→ **GIVEN TASK**:
Please reproduce the part of the entries that opens with the line containing "At what coordinates should I click to accomplish: Select the 1h" and closes with the line containing "Click the £45.00", changing every "Open" to "Launch" and leaving everything else unchanged.

→ **DATA SECTION**:
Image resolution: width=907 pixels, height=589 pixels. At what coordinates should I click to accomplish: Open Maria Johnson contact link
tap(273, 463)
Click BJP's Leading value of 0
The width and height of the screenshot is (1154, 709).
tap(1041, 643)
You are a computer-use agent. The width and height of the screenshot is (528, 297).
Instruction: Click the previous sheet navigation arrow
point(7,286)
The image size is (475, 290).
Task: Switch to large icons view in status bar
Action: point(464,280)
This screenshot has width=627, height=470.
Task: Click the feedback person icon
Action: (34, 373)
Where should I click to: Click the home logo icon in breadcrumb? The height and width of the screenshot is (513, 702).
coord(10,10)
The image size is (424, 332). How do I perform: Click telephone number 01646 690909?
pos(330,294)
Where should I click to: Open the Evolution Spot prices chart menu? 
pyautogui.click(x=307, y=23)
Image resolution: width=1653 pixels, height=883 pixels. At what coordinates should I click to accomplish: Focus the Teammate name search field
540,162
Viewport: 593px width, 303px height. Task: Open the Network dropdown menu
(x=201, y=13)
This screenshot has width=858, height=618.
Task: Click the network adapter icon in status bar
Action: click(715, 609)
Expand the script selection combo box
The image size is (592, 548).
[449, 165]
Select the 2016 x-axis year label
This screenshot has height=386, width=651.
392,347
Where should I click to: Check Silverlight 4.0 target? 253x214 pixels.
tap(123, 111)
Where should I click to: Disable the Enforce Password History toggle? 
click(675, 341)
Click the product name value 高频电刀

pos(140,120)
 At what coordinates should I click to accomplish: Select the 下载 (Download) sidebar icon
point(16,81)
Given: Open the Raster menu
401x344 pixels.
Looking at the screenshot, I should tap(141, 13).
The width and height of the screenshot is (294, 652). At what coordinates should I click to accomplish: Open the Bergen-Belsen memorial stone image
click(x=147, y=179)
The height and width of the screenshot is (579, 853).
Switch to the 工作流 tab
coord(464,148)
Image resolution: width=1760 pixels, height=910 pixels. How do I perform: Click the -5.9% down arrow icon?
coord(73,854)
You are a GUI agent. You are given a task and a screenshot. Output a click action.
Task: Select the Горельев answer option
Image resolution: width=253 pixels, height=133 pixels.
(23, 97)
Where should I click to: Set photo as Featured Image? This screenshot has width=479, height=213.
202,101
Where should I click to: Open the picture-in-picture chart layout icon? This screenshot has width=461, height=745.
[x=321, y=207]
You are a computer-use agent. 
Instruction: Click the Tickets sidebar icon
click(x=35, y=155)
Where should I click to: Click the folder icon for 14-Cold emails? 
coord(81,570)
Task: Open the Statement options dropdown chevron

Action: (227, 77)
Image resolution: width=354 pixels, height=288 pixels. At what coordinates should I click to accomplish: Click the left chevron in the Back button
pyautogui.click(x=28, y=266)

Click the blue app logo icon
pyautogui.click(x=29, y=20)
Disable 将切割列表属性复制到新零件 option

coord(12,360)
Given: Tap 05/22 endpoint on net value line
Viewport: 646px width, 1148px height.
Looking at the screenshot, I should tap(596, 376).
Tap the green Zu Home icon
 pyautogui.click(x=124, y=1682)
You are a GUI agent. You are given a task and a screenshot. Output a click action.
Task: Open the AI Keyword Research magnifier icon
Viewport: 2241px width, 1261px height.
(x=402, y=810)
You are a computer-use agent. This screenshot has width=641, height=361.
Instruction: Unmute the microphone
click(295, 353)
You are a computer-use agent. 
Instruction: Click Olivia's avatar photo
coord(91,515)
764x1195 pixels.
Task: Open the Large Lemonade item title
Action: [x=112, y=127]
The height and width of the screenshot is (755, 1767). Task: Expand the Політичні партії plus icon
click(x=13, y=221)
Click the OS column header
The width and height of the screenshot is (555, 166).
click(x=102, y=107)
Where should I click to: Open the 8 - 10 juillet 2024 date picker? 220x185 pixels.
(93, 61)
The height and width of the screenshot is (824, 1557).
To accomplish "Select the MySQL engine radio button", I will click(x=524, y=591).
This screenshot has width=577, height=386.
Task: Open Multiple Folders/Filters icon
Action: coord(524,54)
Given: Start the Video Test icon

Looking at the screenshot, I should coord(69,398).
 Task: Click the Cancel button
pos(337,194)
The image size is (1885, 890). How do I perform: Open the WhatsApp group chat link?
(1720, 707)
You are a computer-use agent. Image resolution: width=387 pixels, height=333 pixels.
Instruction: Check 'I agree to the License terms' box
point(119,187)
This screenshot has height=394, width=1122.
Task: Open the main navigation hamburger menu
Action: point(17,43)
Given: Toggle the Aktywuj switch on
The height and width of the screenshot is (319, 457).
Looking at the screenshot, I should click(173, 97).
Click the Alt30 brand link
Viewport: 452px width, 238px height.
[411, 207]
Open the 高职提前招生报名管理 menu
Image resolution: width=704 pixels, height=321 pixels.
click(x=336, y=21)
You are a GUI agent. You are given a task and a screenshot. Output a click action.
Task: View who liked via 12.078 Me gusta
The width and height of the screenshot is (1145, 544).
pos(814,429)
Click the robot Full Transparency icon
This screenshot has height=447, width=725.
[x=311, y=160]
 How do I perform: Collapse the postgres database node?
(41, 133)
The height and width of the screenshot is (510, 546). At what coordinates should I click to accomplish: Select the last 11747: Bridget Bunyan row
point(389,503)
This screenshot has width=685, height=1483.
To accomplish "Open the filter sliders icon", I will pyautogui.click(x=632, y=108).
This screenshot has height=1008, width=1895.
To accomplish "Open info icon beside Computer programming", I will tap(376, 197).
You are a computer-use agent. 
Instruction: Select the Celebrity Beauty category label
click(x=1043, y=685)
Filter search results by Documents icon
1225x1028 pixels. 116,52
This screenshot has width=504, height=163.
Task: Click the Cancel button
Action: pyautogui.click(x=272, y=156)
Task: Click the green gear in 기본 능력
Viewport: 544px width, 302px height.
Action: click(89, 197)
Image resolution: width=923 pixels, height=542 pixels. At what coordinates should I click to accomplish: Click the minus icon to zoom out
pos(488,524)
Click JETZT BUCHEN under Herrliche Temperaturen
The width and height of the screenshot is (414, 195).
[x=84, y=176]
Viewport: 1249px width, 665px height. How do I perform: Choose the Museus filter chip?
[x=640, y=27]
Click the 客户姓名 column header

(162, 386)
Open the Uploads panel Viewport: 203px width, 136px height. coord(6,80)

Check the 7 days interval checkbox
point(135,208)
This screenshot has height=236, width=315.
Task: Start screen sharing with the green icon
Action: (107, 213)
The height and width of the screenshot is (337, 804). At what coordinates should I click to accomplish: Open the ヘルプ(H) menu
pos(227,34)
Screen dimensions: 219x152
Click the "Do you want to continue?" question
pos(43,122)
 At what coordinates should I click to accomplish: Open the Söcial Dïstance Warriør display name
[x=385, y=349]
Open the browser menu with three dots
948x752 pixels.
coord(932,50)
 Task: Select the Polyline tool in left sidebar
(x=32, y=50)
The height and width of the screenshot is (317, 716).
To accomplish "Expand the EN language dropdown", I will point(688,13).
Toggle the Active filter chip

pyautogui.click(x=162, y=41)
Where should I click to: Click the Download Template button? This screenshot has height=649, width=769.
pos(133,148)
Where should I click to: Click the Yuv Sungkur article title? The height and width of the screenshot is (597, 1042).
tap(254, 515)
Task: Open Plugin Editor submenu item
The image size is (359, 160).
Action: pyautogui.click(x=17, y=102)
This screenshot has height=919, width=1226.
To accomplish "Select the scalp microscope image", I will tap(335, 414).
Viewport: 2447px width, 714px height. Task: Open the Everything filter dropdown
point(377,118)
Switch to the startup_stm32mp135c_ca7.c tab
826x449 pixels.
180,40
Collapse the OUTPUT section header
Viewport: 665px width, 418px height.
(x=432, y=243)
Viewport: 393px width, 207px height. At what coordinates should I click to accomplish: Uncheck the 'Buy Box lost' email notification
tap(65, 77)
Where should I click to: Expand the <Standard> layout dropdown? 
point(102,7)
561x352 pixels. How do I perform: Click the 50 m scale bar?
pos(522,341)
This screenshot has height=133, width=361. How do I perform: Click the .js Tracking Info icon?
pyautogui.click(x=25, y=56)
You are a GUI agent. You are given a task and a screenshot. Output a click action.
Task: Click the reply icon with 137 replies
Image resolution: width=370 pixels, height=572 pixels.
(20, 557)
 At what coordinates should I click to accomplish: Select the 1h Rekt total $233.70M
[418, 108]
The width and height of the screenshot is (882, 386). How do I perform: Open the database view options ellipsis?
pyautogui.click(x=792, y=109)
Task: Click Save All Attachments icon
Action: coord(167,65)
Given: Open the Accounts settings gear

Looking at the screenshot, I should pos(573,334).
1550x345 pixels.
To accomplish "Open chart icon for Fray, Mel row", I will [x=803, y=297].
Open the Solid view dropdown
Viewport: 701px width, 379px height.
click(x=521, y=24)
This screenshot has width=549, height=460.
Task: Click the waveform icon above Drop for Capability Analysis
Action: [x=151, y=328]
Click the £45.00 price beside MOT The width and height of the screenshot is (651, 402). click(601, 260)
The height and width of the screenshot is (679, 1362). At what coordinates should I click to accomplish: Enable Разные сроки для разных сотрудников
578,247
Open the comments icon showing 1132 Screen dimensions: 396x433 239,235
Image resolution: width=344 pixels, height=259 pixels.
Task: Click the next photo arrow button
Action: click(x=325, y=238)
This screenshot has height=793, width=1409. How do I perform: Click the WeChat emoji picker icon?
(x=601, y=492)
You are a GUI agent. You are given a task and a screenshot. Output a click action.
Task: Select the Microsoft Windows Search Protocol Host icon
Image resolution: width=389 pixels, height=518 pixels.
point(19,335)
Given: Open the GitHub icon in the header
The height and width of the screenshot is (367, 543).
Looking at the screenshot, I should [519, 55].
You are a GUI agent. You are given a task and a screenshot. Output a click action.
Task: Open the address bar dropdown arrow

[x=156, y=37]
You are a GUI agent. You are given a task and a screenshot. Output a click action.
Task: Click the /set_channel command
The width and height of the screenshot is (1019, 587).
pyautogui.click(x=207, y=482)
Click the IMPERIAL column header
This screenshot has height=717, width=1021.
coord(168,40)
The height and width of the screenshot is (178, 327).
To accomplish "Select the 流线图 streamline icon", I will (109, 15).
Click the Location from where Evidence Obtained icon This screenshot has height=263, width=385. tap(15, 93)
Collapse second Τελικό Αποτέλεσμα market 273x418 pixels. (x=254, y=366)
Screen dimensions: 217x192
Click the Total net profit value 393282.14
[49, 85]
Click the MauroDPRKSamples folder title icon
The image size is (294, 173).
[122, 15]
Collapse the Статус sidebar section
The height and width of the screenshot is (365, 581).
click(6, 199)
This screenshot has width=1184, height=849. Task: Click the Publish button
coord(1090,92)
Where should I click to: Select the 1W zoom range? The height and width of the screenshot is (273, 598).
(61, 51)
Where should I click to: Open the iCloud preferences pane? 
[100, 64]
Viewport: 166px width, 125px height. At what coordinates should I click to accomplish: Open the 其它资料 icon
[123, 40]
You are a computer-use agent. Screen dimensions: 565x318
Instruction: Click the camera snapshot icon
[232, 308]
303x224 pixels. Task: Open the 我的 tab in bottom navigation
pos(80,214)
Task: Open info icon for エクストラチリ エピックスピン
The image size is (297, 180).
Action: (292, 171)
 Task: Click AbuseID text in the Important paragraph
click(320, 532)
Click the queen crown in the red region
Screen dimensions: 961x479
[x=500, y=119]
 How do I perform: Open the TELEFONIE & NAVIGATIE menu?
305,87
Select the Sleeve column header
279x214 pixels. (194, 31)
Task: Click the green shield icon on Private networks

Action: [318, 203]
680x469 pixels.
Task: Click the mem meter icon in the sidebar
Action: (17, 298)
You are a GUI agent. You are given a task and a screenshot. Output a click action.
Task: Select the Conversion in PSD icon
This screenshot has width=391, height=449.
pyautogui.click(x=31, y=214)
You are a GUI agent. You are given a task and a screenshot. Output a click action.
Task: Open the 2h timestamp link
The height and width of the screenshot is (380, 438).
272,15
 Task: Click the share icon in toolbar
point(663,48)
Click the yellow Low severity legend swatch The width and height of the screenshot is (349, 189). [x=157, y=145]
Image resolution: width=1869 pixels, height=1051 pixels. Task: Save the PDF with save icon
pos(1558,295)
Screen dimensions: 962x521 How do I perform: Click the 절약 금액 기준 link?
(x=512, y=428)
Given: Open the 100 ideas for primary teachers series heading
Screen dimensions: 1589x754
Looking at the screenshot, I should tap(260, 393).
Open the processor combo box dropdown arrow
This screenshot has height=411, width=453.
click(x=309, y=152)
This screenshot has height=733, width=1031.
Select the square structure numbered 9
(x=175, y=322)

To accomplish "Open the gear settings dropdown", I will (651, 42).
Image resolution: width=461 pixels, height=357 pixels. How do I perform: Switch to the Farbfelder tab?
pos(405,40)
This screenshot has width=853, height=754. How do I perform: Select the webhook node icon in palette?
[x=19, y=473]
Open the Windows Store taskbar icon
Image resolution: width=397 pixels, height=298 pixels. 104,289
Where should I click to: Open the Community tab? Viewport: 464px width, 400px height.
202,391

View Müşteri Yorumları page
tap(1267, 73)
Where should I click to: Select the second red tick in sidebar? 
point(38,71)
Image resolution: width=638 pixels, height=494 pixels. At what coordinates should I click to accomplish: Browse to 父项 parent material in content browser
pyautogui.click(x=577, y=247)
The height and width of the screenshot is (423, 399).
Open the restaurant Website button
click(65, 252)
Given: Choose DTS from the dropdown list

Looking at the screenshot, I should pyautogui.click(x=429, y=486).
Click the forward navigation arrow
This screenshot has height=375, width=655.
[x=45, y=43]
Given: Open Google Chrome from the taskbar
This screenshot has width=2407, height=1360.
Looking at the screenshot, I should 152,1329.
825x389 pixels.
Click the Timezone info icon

→ **FINISHED EXERCISE**:
 At what coordinates should I click to accomplish: Select the 1h Rekt total $233.70M
[418, 108]
The width and height of the screenshot is (882, 386). How do I perform: Launch the database view options ellipsis?
pyautogui.click(x=792, y=109)
Task: Click Save All Attachments icon
Action: coord(167,65)
Given: Launch the Accounts settings gear

Looking at the screenshot, I should pos(573,334).
1550x345 pixels.
To accomplish "Launch chart icon for Fray, Mel row", I will [x=803, y=297].
Launch the Solid view dropdown
Viewport: 701px width, 379px height.
click(x=521, y=24)
This screenshot has width=549, height=460.
Task: Click the waveform icon above Drop for Capability Analysis
Action: [x=151, y=328]
Click the £45.00 price beside MOT The width and height of the screenshot is (651, 402). click(601, 260)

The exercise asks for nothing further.